▶ _Records for the task_:

──────

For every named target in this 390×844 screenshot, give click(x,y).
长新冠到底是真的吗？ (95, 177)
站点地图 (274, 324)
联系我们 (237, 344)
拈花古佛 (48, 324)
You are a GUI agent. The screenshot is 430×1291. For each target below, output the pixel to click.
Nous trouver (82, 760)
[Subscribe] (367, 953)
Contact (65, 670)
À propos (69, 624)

──────

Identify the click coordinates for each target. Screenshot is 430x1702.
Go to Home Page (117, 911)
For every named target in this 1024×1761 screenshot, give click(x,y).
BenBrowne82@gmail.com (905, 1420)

──────

Give back, word for word, only the lines above from the line holding "For every named target in this 390×844" to the line holding "À propos (69, 624)", both included.

For every named target in this 390×844 screenshot, give click(x,y).
长新冠到底是真的吗？ (95, 177)
站点地图 (274, 324)
联系我们 (237, 344)
拈花古佛 (48, 324)
You are a GUI agent. The screenshot is 430×1291. For each target below, output the pixel to click.
Nous trouver (82, 760)
[Subscribe] (367, 953)
Contact (65, 670)
À propos (69, 624)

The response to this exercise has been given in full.